Problem requirements:
Copy out all the records again, switching every "How do I perform" to "How would I do" and keeping everything else unchanged.

★ ★ ★ ★ ★

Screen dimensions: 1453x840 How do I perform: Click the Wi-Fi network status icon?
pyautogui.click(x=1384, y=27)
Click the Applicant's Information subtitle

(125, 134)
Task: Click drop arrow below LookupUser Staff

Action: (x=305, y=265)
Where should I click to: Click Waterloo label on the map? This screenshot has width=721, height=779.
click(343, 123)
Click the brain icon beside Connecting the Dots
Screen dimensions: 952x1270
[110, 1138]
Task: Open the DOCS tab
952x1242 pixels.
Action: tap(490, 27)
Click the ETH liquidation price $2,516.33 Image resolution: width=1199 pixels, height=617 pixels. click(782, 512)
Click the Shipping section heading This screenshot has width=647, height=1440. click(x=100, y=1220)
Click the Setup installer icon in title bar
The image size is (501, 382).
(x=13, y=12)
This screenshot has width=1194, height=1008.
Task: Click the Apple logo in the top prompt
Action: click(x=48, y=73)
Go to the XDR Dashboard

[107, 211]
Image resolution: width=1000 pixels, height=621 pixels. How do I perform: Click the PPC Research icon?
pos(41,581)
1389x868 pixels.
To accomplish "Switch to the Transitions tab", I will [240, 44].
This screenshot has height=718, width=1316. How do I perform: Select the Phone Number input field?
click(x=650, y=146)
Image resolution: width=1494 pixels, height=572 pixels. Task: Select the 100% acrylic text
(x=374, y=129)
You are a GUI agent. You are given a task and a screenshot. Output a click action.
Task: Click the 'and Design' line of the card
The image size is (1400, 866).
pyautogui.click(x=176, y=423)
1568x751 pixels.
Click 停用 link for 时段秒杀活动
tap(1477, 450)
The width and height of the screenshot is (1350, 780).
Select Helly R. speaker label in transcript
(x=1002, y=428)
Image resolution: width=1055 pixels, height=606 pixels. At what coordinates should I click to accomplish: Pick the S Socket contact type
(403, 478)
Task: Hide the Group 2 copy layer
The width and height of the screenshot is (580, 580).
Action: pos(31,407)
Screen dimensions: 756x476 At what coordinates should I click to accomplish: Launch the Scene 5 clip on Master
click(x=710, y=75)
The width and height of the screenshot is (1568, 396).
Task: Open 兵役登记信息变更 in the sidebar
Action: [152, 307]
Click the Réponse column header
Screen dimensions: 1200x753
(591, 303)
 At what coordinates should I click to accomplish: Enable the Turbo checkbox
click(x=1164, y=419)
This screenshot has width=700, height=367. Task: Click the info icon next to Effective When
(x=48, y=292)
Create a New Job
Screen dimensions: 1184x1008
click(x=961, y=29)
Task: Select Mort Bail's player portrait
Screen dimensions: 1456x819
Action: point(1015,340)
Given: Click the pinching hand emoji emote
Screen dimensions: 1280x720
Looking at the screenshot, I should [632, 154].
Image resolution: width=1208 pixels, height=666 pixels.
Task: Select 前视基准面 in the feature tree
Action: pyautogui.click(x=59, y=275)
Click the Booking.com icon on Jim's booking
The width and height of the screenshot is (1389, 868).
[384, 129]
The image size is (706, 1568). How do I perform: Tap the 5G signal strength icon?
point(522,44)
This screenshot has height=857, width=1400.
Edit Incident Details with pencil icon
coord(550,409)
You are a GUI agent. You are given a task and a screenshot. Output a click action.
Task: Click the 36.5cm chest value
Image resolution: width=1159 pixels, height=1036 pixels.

★ ★ ★ ★ ★

Problem solution:
Screen dimensions: 1453x840 How would I do: Click the Wi-Fi network status icon?
pyautogui.click(x=1384, y=27)
Click the Applicant's Information subtitle

(125, 134)
Task: Click drop arrow below LookupUser Staff

Action: (x=305, y=265)
Where should I click to: Click Waterloo label on the map? This screenshot has width=721, height=779.
click(343, 123)
Click the brain icon beside Connecting the Dots
Screen dimensions: 952x1270
[110, 1138]
Task: Open the DOCS tab
952x1242 pixels.
Action: tap(490, 27)
Click the ETH liquidation price $2,516.33 Image resolution: width=1199 pixels, height=617 pixels. click(782, 512)
Click the Shipping section heading This screenshot has width=647, height=1440. click(x=100, y=1220)
Click the Setup installer icon in title bar
The image size is (501, 382).
(x=13, y=12)
This screenshot has width=1194, height=1008.
Task: Click the Apple logo in the top prompt
Action: click(x=48, y=73)
Go to the XDR Dashboard

[107, 211]
Image resolution: width=1000 pixels, height=621 pixels. How would I do: Click the PPC Research icon?
pos(41,581)
1389x868 pixels.
To accomplish "Switch to the Transitions tab", I will [240, 44].
This screenshot has height=718, width=1316. How would I do: Select the Phone Number input field?
click(x=650, y=146)
Image resolution: width=1494 pixels, height=572 pixels. Task: Select the 100% acrylic text
(x=374, y=129)
You are a GUI agent. You are given a task and a screenshot. Output a click action.
Task: Click the 'and Design' line of the card
The image size is (1400, 866).
pyautogui.click(x=176, y=423)
1568x751 pixels.
Click 停用 link for 时段秒杀活动
tap(1477, 450)
The width and height of the screenshot is (1350, 780).
Select Helly R. speaker label in transcript
(x=1002, y=428)
Image resolution: width=1055 pixels, height=606 pixels. At what coordinates should I click to accomplish: Pick the S Socket contact type
(403, 478)
Task: Hide the Group 2 copy layer
The width and height of the screenshot is (580, 580).
Action: pos(31,407)
Screen dimensions: 756x476 At what coordinates should I click to accomplish: Launch the Scene 5 clip on Master
click(x=710, y=75)
The width and height of the screenshot is (1568, 396).
Task: Open 兵役登记信息变更 in the sidebar
Action: [152, 307]
Click the Réponse column header
Screen dimensions: 1200x753
(591, 303)
 At what coordinates should I click to accomplish: Enable the Turbo checkbox
click(x=1164, y=419)
This screenshot has width=700, height=367. Task: Click the info icon next to Effective When
(x=48, y=292)
Create a New Job
Screen dimensions: 1184x1008
click(x=961, y=29)
Task: Select Mort Bail's player portrait
Screen dimensions: 1456x819
Action: point(1015,340)
Given: Click the pinching hand emoji emote
Screen dimensions: 1280x720
Looking at the screenshot, I should [632, 154].
Image resolution: width=1208 pixels, height=666 pixels.
Task: Select 前视基准面 in the feature tree
Action: pyautogui.click(x=59, y=275)
Click the Booking.com icon on Jim's booking
The width and height of the screenshot is (1389, 868).
[384, 129]
The image size is (706, 1568). How would I do: Tap the 5G signal strength icon?
point(522,44)
This screenshot has height=857, width=1400.
Edit Incident Details with pencil icon
coord(550,409)
You are a GUI agent. You are given a task and a screenshot. Output a click action.
Task: Click the 36.5cm chest value
Image resolution: width=1159 pixels, height=1036 pixels.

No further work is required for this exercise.